I say “probably” because the courts haven’t interpreted what “cruel, inhuman and degrading” means. It may mean water-boarding is torture. It may mean that if I duct-taped you to a chair and shouted “Your momma wears combat boots,” or put a pair of panties on your head, I’d be guilty of torture. Which leaves our interrogators at risk.

Any time someone questions a terrorist detainee, he — or she — is engaged in a psychological battle. Under the McCain Amendment, anyone who uses the detainee’s religious or ethnic prejudices against him may be guilty of torture. But they won’t know until, years later, some ambitious prosecutor decides to indict them.

Congress, according to the latest Rasmussen Reports poll, has again achieved single-digit approval ratings. John McCain has a duty to our military and intelligence operatives to clean up the mess he made in 2005 and return clarity to the law against torture. For him to instead join Levin in falsely accusing Rumsfeld, Cheney and others of ordering and encouraging torture is a violation of that duty.

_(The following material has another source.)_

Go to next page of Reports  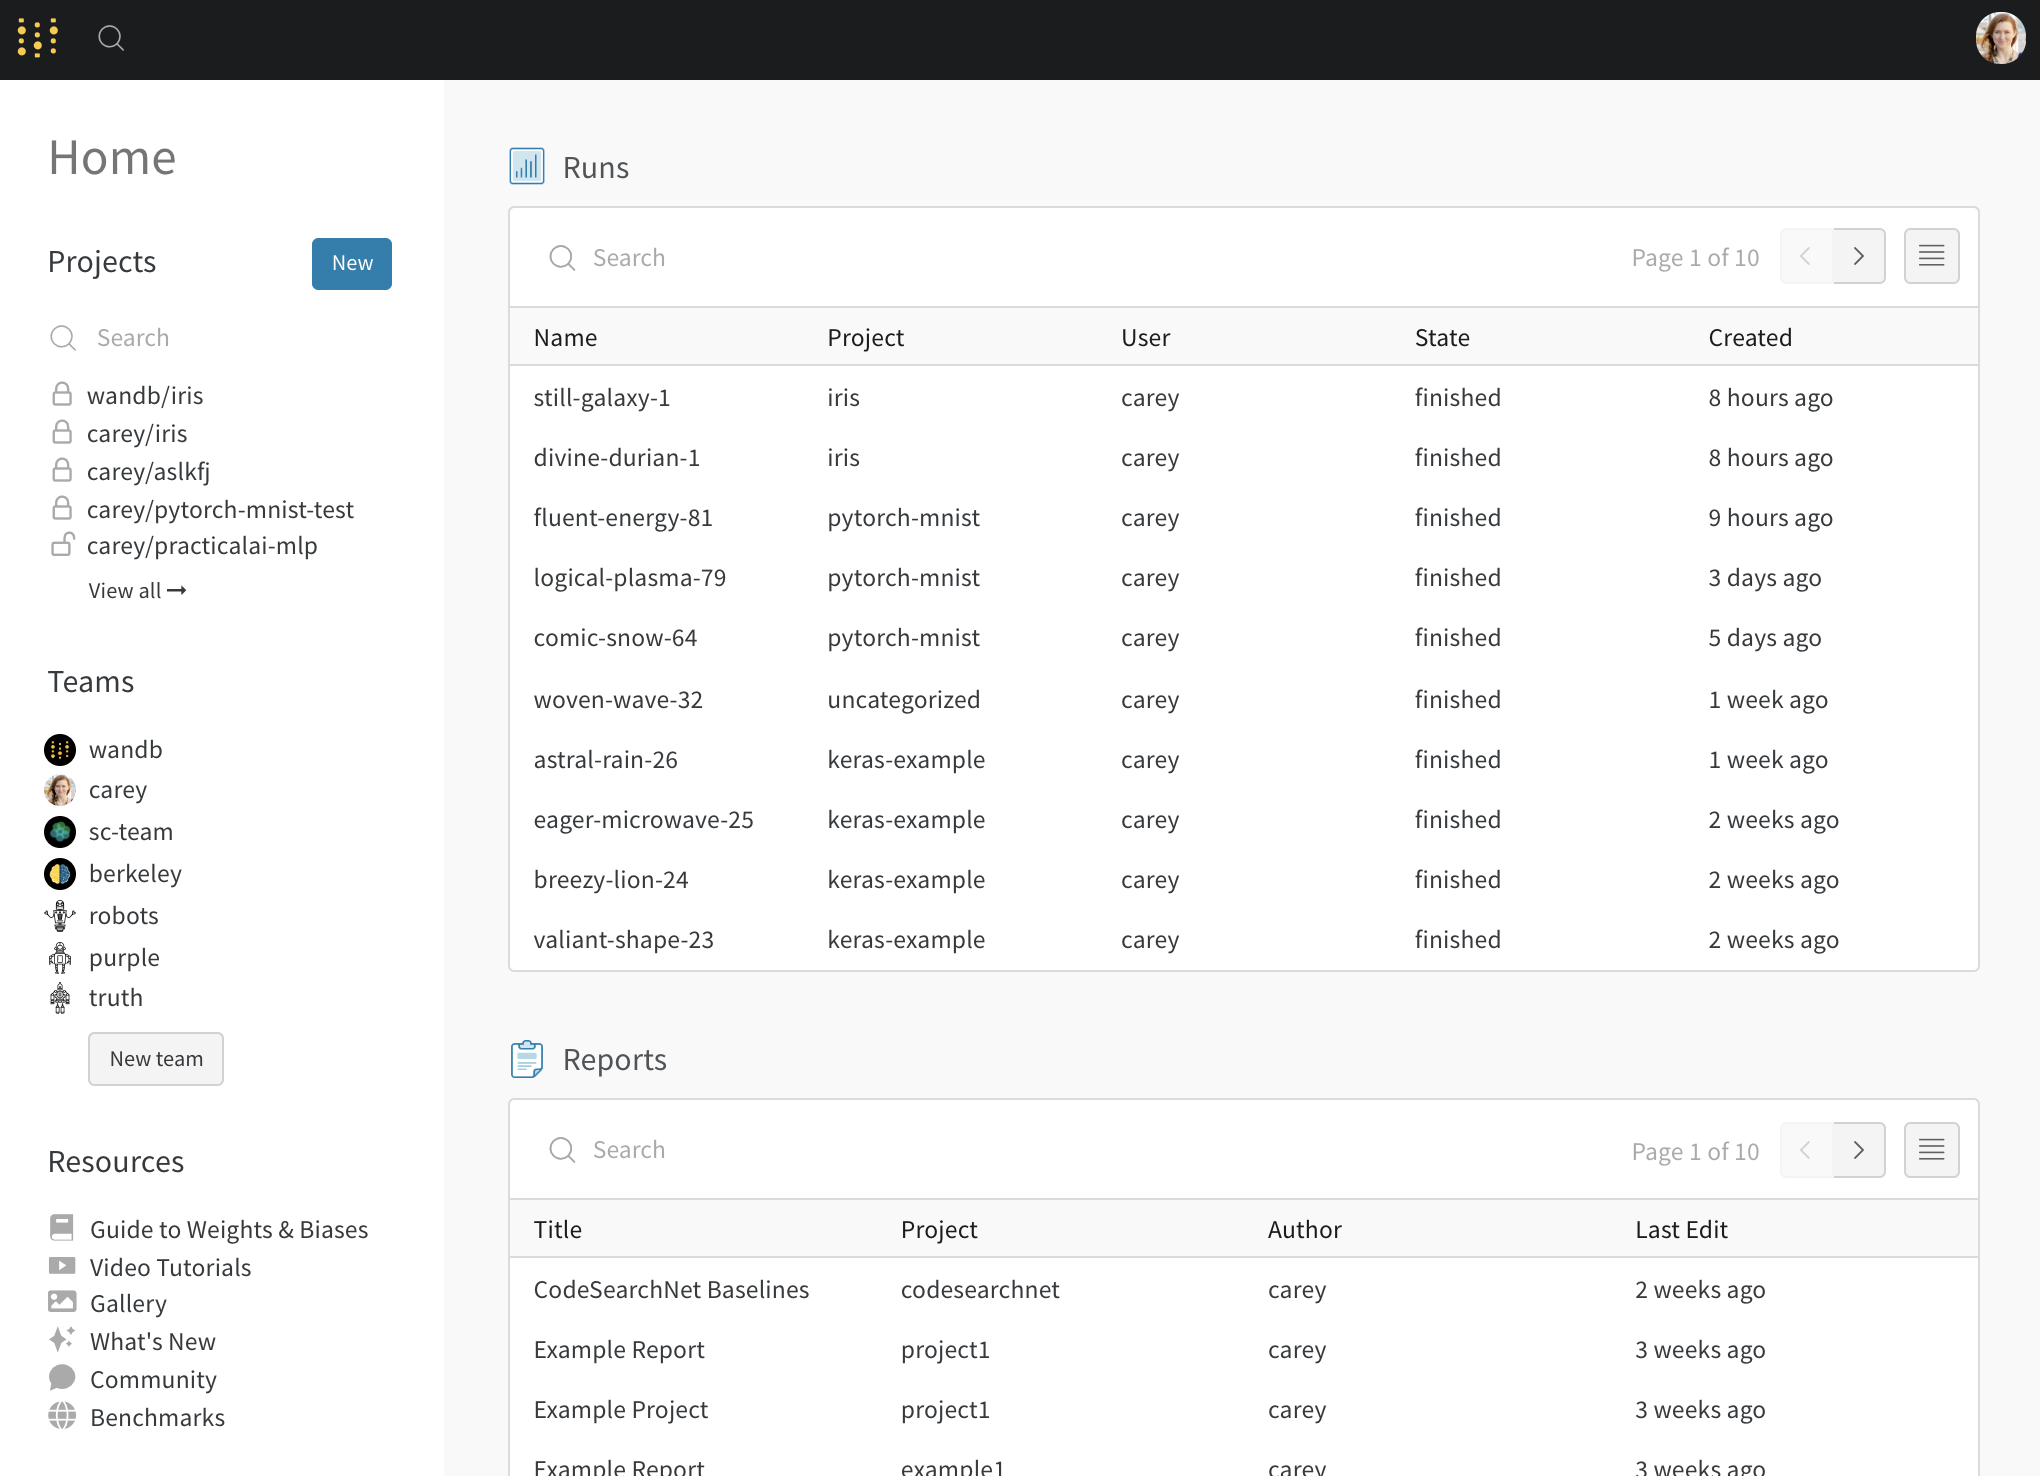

The New York Times has done more since 9-11 to damage the security of the United States than any other media outlet. Its personal hatred of President Bush has led it to disregard his personal entreaties and publish some of our nation’s most closely-held secrets, including the disclosure of the NSA terrorist surveillance program and the activities of the Belgian “SWIFT” consortium that was helping the Bush administration trace and disrupt terrorist financing.

The Bush administration has failed in its constitutional duty to enforce the law to protect our secrets. According to Newsweek, Thomas Tamm — formerly a Justice Department lawyer — leaked the NSA program to the Times. If the Obama Justice Department chooses to ignore Tamm and the other leakers, it will have violated its constitutional duty.

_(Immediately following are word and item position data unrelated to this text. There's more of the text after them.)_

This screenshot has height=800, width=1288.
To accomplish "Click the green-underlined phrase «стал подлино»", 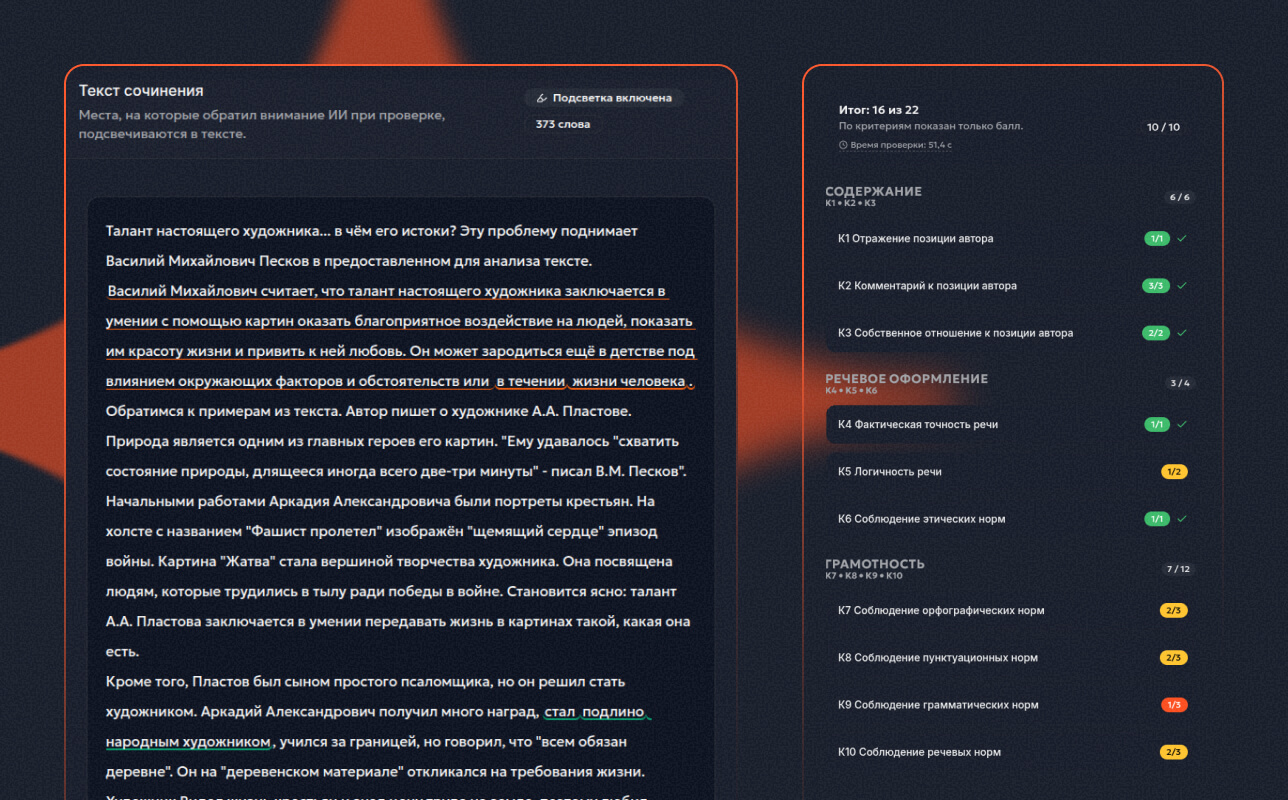I will tap(596, 712).
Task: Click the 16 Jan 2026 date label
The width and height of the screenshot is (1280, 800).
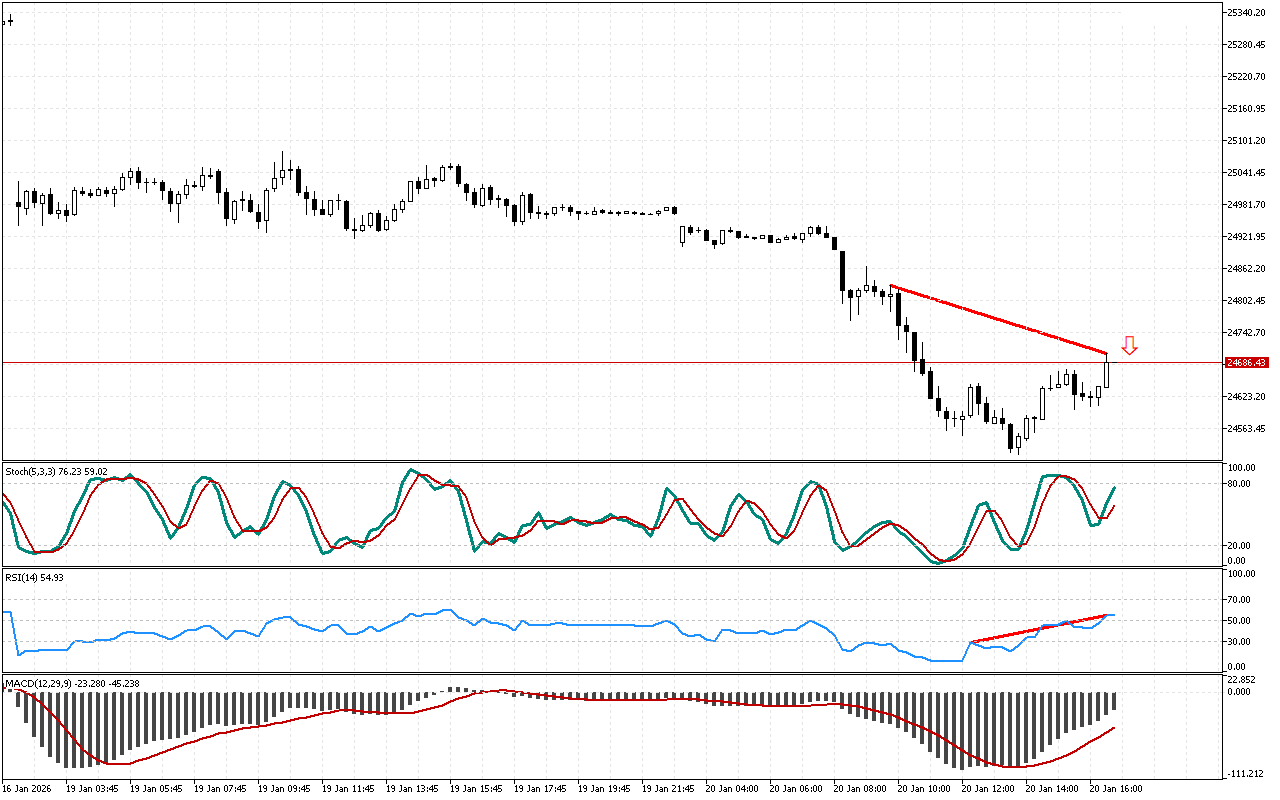Action: [29, 788]
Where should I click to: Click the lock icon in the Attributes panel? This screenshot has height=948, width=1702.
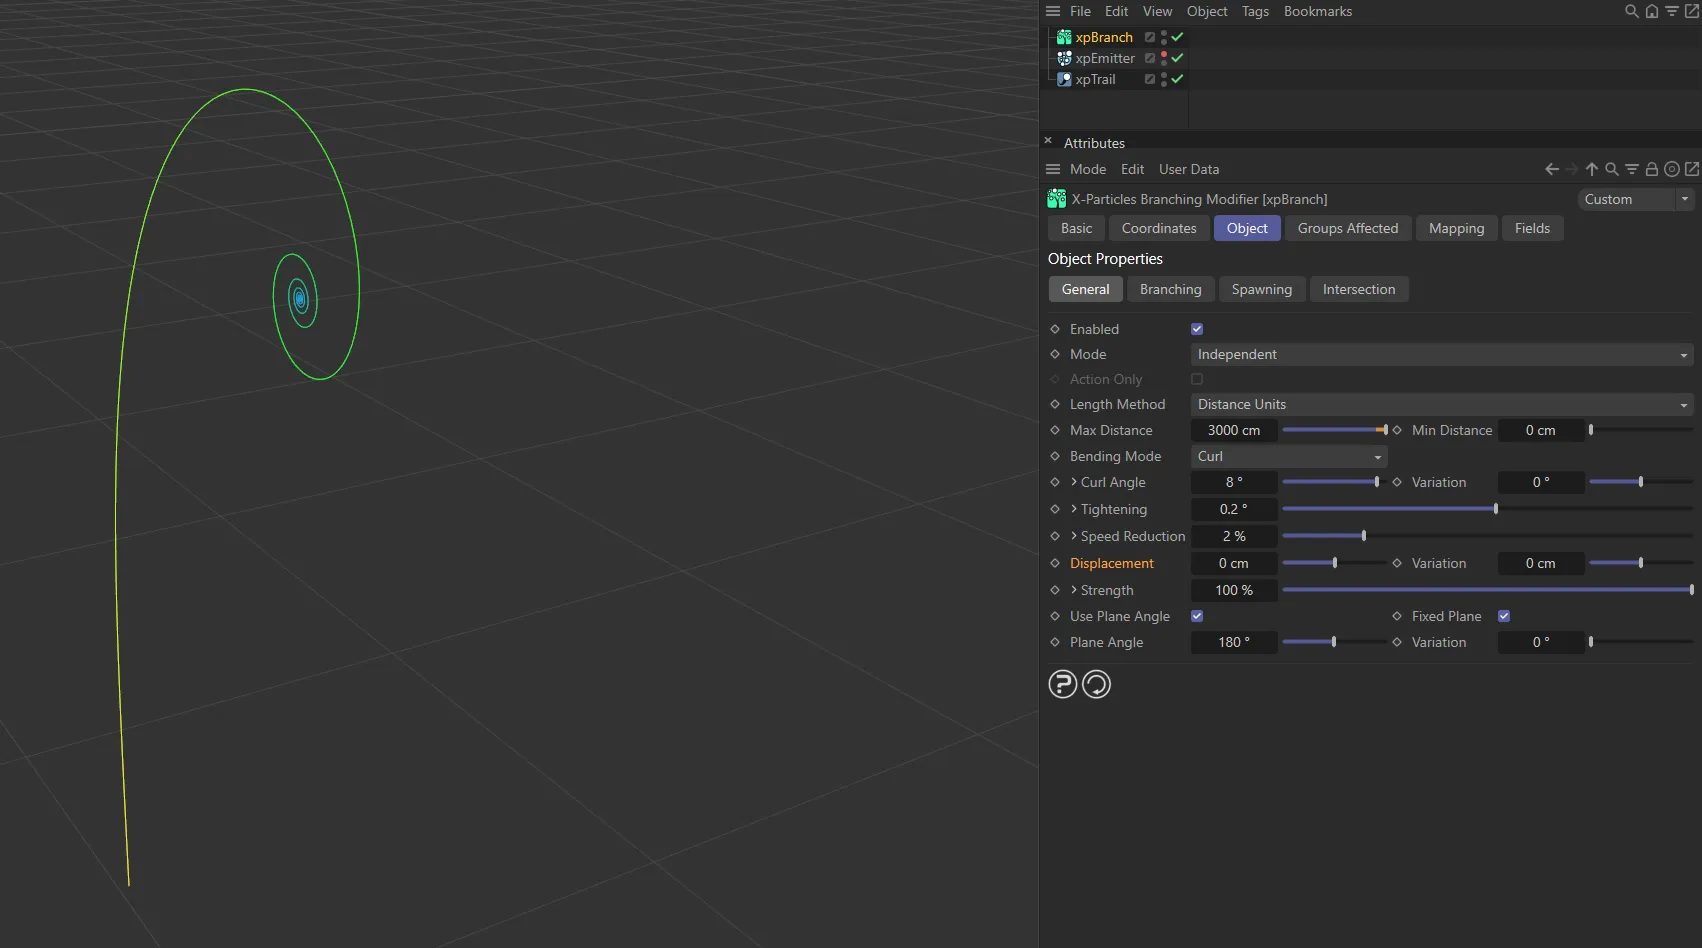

We often hear that federal prosecutors are too busy and can’t investigate every crime. They should not waste their time investigating Rumsfeld and Cheney after the Schlesinger Commission’s report found that abuses of detainees were not a result of what they did. But leaks such as the one Tamm is alleged to have made — and the leaks of the SWIFT program among others — have caused major damage to our nation’s security. Those leaks must be investigated and punished to the full extent of the law.

If a special prosecutor is to be named, let him be appointed specifically to investigate and charge the leakers, not with bringing about a political show trial.